In defiance of data scarcity, this study casts light on the relation between different biomarkers that play a role in patients with septic shock and strengthens some of the hypothesis posed by other aforementioned works. This is an exploratory methodology that may be further exploited over larger cohorts to elucidate the association between OMICS data and the biomarkers of interest.
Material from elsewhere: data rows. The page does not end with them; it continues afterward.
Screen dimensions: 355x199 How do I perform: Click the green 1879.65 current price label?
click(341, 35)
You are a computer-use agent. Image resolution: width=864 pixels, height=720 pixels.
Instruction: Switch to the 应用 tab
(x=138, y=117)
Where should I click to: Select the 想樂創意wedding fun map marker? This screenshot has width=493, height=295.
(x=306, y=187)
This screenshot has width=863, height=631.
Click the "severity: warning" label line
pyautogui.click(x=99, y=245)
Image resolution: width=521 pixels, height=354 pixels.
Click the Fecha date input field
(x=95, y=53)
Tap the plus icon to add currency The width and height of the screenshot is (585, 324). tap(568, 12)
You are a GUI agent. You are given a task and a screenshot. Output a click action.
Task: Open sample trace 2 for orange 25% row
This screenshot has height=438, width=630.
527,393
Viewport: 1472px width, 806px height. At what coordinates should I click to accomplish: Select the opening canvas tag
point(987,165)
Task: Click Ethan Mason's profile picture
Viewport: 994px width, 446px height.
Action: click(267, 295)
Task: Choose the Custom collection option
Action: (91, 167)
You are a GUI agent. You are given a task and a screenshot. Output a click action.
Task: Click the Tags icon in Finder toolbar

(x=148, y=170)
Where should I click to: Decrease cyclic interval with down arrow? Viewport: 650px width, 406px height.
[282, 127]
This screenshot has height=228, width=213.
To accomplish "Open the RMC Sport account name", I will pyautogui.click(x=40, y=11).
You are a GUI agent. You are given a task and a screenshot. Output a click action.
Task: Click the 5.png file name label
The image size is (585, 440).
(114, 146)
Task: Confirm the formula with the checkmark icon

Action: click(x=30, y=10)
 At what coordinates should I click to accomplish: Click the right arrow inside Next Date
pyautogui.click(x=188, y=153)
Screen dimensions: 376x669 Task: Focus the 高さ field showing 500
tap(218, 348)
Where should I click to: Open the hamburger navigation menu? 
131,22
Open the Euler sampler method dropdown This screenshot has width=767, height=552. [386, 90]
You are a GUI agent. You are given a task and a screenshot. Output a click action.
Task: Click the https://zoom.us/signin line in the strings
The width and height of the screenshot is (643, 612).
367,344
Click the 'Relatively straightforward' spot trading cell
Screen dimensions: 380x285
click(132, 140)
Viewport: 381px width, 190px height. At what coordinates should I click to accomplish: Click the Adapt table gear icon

In summary, this study showed that ML methods, applied to circulating OMICS data, can give an accurate estimation of myocardial injury and cardiac dysfunction in septic shock patients. This approach was also useful to investigate septic cardiomyopathy at molecular level and to identify a role of complement, coagulation, and inflammation pathways in the pathophysiology of myocardial injury. Our results, obtained in a small sized cohort of septic shock patients, show that the analysis of circulating OMICS data with a ML pipeline is a valuable tool to conduct research in critically ill patients.
Limitations
Circulating troponin can be influenced by age and comorbidities (such as heart failure and renal function) besides the burden of acute illness caused by septic shock. Hence using a fixed threshold of troponin at ICU admission to classify patients as having myocardial injury may lead to an overestimation of cases. However, in the current analysis, we focused on identifying biomarkers acquired at ICU simultaneously to troponin measurements. In addition, there is no validated method to choose a different cut-off in patients with impaired renal clearance. Furthermore, elevated troponin has been shown to be associated with increased mortality independently of renal failure and elevated creatinine [
40]. It is possible that use of inotropes impacts OMICS results. However, our study was not designed to answer this question and our small cohort does not allow exploring the impact of inotropes independent of cardiac function. The primary aim of this study was to provide new insight into the mechanisms of the phenotypes of myocardial injury and cardiac dysfunction. Hence, we used a large range of biological intermediates covering multiple levels of information (transcripts, proteins, and metabolites), which is a novelty in the field. These analyses require important resources and are not easily available in a clinical setting. However, exploratory studies as our own are often the basis for other mechanistic studies aimed at identifying biomarkers for prediction of the phenotypes or risk stratification. The main limitation in this paper is related to the cohort size. On the one hand, the high rate of non-eligibility and exclusion due to the OMICS techniques constraints and the discard of the cardiogenic shock patients, reduces the significance with respect to the original cohort. On the other hand, there is a small amount of data available to implement a ML pipeline to ascertain the role of circulating OMICS for assessing cardiac dysfunction and injury during septic shock. This lack of data has also limited the exploitation of the full potential of ML-based approaches so that we had to apply simple yet powerful methods that perform well under these circumstances. In our case, we used logistic regression as a baseline, CART, and SVC. Nevertheless, in the light of the results obtained it is worth exploring and improving the pipeline presented here in future research with larger patient cohorts.